At Pomona College, dean of campus life M. Ricardo Townes stressed the positive as the student volunteers scoured rooms for things they would later truck to charities for what is expected to be an annual event.
“There is a spirit of sustainability around here, of reusing things as opposed to just throwing things away,” Townes said.
For example, many of the fridges would go to animal shelters to keep medicine chilled.
Officials from some of the charities seemed awed by the scale of it all. Nancy Dufford, a coordinator at Uncommon Good, a Claremont-based agency that helps low-income families, was picking out couches, fans, mirrors, school supplies and toys.
“We’re thrilled,” she said. “Our families will definitely benefit from this.”
Seeking storage
Pomona College allows returning students to store just five boxes of items over the summer, and some schools, such as Pepperdine University and USC, don’t provide any storage. As a result, some students chip in to rent off-campus storage units for the summer so they can hold on to the comforts and gizmos of home until fall.
Kuriakose, who is enrolling next year in a doctoral program in clinical psychology at UC Santa Barbara, says parents are as much to blame as anyone for “rushing out to Target to buy completely new printers and lamps every year.”
Those Mom-purchased items were plentiful at Pomona’s giveaway piles. But so were some oddities: a Molson beer sign, a full bottle of Celine Dion perfume, a pair of boxing gloves, a big blue plush toy horse, a gladiator costume complete with faux sword, a Weapons & Warriors Castle Combat set and a box of Hemp Plus Brownie Mix.

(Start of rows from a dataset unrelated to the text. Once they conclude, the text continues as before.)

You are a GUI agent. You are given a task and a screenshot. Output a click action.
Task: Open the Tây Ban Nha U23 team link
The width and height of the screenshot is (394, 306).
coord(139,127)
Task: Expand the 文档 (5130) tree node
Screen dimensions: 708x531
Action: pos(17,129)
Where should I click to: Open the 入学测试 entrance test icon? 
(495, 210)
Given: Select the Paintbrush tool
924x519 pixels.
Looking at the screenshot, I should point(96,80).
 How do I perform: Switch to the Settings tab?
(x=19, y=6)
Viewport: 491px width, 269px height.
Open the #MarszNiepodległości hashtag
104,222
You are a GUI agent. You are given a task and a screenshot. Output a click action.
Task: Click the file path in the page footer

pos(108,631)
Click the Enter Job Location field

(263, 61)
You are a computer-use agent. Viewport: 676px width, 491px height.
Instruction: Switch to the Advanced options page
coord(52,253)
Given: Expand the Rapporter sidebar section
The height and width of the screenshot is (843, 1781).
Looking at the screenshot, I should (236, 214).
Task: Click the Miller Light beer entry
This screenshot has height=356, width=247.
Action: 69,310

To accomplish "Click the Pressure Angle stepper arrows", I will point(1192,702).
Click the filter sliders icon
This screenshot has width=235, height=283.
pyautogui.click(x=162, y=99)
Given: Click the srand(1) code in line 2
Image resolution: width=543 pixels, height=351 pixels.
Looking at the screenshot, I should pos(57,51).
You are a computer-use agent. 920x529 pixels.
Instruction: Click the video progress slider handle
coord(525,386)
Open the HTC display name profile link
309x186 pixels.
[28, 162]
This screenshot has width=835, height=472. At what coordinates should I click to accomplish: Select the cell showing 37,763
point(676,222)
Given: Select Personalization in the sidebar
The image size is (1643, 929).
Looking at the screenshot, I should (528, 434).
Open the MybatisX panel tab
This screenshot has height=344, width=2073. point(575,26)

Then there was a woman’s leathery outfit that could have been a dominatrix costume for Halloween, or maybe not. (“That was really awkward,” Kuriakose said. “We decided not to put that into the church yard sale pile.”)
Joint effort
Other schools are contributing in a big way, positioning bins on campus to receive discards. Students at Pepperdine and Loyola Marymount University recently donated about 11,000 pounds of clothes and shoes to Planet Aid, which sponsors development and health projects in Africa and Asia.
USC transferred large amounts to the Midnight Mission for the homeless. Next month, UCLA will be working with the Out of the Closet thrift stores that help HIV and AIDS patients, and UC Irvine will aid several organizations, including literacy programs run by Better World Books.
Recent USC graduate Erin Tsukamoto, who helped organize the collection there, said she gave away some of her bedsheets, towels and casual Southern California clothes she won’t need for her upcoming school administration job in Boston.
“I have accumulated a lot over the last four years, and I consider myself a minimalist,” she said.
And yet for all the things students do leave behind, it’s worth noting what they don’t.
At Pomona, some beer and vodka was found but no drugs, no obvious contraband, no stashes of illegally copied CDs. “I think everything illegal is pretty precious to students,” Kuriakose said. “I think they are careful to pack it up.”